Group Shifted Strings - Python Solution

1. Introduction

"Group Shifted Strings" is a fascinating problem that involves classifying strings based on their shifting patterns. In this problem, strings are grouped if one can be transformed into another by uniformly shifting each letter. It combines concepts of string manipulation, hashing, and character encoding, making it a popular challenge in algorithm design.


Given a string array, the task is to group all strings that belong to the same shifting sequence. A string's shifting sequence means that each letter in the string is shifted by the same number of positions in the alphabet. For instance, "abc" can be shifted to "bcd", "cde", and so on.

2. Solution Steps

1. Initialize a dictionary to store groups of shifted strings.

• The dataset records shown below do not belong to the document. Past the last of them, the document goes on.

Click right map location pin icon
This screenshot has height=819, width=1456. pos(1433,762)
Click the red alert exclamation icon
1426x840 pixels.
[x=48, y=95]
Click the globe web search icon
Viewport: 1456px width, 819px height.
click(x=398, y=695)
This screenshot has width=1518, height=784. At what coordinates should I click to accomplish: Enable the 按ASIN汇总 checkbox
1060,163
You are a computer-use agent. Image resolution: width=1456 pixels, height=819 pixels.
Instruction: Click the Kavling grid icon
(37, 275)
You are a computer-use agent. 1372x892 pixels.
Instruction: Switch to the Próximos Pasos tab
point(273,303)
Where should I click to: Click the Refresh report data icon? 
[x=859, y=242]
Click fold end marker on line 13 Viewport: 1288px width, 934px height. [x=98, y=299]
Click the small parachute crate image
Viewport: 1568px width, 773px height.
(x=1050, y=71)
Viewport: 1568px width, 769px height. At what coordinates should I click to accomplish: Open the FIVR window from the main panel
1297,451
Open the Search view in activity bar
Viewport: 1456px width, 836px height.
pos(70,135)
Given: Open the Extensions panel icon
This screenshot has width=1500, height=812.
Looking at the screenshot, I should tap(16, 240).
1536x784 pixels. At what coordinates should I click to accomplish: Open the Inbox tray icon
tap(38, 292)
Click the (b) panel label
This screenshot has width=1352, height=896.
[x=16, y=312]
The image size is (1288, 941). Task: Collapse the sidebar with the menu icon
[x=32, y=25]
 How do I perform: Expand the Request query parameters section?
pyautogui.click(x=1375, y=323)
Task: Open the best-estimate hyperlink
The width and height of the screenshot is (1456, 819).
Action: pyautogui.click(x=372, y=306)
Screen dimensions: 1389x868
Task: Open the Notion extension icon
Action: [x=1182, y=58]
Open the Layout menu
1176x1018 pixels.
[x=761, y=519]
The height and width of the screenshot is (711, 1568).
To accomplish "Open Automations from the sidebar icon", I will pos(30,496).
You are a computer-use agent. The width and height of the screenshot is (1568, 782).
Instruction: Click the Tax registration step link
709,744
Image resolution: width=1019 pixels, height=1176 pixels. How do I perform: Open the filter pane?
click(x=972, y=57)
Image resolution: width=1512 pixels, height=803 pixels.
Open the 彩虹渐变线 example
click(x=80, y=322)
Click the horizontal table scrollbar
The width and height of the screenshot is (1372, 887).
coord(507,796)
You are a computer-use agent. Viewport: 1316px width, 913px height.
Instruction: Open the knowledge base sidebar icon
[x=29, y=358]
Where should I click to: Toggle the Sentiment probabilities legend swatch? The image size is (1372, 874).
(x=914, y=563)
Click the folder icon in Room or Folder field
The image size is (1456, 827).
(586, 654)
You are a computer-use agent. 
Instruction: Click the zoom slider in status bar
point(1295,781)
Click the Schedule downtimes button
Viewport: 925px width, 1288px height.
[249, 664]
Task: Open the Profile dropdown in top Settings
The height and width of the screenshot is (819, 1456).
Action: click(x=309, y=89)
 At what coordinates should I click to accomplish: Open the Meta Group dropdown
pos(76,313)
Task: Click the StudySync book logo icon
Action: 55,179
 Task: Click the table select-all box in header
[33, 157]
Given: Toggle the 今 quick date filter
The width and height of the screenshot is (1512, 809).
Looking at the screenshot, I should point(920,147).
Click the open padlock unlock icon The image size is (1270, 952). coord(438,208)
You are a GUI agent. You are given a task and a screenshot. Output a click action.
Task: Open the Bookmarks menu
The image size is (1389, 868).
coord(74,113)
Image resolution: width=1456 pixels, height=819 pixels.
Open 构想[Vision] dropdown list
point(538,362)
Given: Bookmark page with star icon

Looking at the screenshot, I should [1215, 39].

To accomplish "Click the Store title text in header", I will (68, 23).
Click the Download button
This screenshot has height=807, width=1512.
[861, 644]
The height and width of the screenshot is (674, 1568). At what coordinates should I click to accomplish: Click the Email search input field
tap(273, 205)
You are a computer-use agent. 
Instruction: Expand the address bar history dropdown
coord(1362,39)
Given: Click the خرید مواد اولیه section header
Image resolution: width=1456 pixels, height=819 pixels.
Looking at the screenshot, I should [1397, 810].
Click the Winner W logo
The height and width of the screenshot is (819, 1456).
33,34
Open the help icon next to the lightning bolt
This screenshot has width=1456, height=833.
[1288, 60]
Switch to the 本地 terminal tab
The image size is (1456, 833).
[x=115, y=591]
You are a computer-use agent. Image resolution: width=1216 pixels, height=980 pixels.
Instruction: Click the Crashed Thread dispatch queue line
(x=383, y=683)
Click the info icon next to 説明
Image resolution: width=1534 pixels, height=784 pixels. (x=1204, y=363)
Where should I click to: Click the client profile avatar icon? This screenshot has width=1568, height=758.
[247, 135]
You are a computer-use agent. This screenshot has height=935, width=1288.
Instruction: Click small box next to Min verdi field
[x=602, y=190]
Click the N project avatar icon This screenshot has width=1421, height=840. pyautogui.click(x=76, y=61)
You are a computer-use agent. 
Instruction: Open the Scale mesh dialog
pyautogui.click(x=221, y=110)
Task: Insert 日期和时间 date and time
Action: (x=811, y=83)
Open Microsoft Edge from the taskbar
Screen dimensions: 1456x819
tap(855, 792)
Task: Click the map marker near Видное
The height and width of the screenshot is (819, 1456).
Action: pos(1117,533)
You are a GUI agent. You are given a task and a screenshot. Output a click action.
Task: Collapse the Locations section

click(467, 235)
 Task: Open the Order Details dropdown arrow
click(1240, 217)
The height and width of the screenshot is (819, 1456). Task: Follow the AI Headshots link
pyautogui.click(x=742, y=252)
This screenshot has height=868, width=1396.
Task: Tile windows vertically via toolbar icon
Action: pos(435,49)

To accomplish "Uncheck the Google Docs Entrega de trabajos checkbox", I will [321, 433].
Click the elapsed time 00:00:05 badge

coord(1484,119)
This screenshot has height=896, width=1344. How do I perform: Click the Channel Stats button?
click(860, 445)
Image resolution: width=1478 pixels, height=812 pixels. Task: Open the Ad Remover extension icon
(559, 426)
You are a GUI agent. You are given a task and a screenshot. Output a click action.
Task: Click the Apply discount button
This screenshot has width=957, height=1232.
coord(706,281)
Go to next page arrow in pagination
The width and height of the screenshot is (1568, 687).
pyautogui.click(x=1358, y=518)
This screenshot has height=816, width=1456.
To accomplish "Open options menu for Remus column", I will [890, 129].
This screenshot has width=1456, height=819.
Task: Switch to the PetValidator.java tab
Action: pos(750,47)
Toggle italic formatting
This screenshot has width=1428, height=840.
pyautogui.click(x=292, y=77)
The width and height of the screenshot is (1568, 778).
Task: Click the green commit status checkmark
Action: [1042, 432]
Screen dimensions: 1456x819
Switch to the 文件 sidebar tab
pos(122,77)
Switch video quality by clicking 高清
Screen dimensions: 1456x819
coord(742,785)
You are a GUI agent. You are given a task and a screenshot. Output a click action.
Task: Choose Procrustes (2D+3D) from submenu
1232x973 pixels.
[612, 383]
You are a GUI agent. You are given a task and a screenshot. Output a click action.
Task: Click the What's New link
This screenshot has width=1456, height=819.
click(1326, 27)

2. For each string in the array, compute its shift pattern.

3. The shift pattern is calculated by finding the difference in ASCII values between each character and the first character.

4. Normalize the shift pattern to handle the wrap-around at 'z' to 'a'.

5. Use the shift pattern as a key in the dictionary and append the current string to the associated list.

6. After processing all strings, return the values from the dictionary as groups of shifted strings.

3. Code Program

def groupStrings(strings):
    groups = {}

    for string in strings:
        key = tuple((ord(char) - ord(string[0])) % 26 for char in string)
        groups.setdefault(key, []).append(string)

    return list(groups.values())

# Example Usage
print(groupStrings(["abc", "bcd", "acef", "xyz", "az", "ba", "a", "z"]))
# Output: [['abc', 'bcd', 'xyz'], ['acef'], ['az', 'ba'], ['a', 'z']]


[['abc', 'bcd', 'xyz'], ['acef'], ['az', 'ba'], ['a', 'z']]


1. Shift Pattern Calculation: Determines how each string is shifted relative to its first character.

2. Hashing by Shift Pattern: Uses the shift pattern as a key to group similar strings.

3. Normalization of Shifts: Addresses the wrap-around in the alphabet to group strings like 'az' and 'ba'.

4. Dictionary for Grouping: Efficiently categorizes strings into their respective groups.

5. Time Complexity: Processes each string once, leading to O(n) time complexity, where n is the number of strings.

6. Applicability: This approach can be applied to problems involving cyclic patterns or rotational equivalence in strings.